MICHEL BUTOR : DU NOUVEAU ROMAN À L’UNIVERS DU LIVRE D’ARTISTE, UN ÉCRIVAIN PLANÉTAIRE
Né le 14 septembre 1926 à Mons-en-Baroeul et mort le 24 août 2016 à Contamine-sur-Arve, Michel Butor est une figure intellectuelle inclassable. Romancier, poète, essayiste, critique, traducteur et professeur, il accède à la célébrité avec son roman, « La Modification » (1957), oeuvre emblématique du Nouveau Roman, entièrement écrite à la deuxième personne du pluriel. Ce prix Renaudot consacre un écrivain audacieux, mais ne saurait résumer à lui seul une trajectoire artistique délibérément ouverte sur le monde.

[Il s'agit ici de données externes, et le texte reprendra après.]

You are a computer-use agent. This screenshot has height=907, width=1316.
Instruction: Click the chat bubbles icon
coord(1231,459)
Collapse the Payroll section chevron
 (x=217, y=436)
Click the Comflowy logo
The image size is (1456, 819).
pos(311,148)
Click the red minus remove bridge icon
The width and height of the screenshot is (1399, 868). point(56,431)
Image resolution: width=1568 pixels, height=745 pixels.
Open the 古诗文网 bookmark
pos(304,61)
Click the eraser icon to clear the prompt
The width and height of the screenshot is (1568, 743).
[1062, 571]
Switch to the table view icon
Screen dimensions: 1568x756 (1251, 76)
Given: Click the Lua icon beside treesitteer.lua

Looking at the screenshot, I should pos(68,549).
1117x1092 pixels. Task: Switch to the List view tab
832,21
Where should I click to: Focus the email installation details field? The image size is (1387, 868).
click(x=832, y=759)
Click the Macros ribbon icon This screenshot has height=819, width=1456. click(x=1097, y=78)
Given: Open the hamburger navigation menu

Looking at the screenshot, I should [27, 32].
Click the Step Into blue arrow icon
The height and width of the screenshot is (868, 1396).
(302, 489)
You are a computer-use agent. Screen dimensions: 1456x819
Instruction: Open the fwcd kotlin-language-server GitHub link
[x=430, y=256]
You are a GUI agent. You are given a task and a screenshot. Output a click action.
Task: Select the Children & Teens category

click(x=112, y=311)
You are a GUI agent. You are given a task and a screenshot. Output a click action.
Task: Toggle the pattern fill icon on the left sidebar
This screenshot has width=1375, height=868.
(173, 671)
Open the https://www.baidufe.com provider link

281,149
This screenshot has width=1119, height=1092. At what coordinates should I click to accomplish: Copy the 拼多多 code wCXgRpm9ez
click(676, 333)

Butor délaisse rapidement la forme romanesque traditionnelle pour explorer des territoires inédits : poèmes-essais, récits de rêves, écritures sonores, et surtout un dialogue ininterrompu avec les arts visuels. Son oeuvre immense – plus de deux mille titres – se construit comme une « bibliothèque en mouvement », où se croisent géographie, histoire de l’art, musique et philosophie.
Professeur nomade, il enseigne en Égypte, en Grèce, aux États-Unis, à Genève et dans de nombreuses universités à travers le monde. Ces séjours à l’étranger – notamment aux États-Unis où il écrit Mobile (1962), véritable portrait kaleidoscopique du pays – constituent le coeur battant de son inspiration. Chaque pays devient matière à écriture, chaque paysage suscite une réflexion sur la langue et la perception.
C’EST DANS CE VA-ET-VIENT ENTRE LE TEXTE ET L’IMAGE QUE BUTOR INVENTE UNE PART ESSENTIELLE DE SON HÉRITAGE: LE LIVRE D’ARTISTE.
Collaborateur prolifique, il travaille avec des centaines de peintres, graveurs et photographes – de Pierre Alechinsky à Joan Miró, de Jacques Monory à Antoni Tàpies. Il théorise cette pratique dans Les Mots dans la peinture (1969) et en fait un espace de création partagée, où l’écrit et le visuel s’enrichissent mutuellement.
Parmi ces rencontres artistiques, celle avec le peintre Bernard Alligand occupe une place particulière dans ses dernières années. Leur complicité, nourrie par des échanges épistolaires et une fascination commune pour les paysages islandais, a donné naissance à une série de livres-objets uniques, dont La Restauration du corps féminin (2008), Hexagones en désarroi (2012), Carré des météores et Ruines d'avenir (2013), Aux jardins de la licorne et Retour d’Islande (2015)... Leur dernier grand voyage ensemble, en Islande en 2014, à l’occasion d’une exposition à la Bibliothèque nationale de Reykjavik, symbolise cette fusion entre l’itinérance géographique et la quête esthétique.
Butor a reçu de nombreuses distinctions, dont le Grand Prix de littérature de l’Académie française en 2013. Mais au-delà des prix, c’est l’ampleur et la curiosité insatiable de son oeuvre qui marquent les esprits : une écriture toujours en alerte, poreuse aux souffles du monde, intime et universelle, sans cesse modifiée par le dialogue avec les autres arts et les autres lieux. Il laisse une trace non pas d’auteur isolé, mais de passeur infatigable, pour qui le livre fut à la fois outil, objet et territoire sans frontières.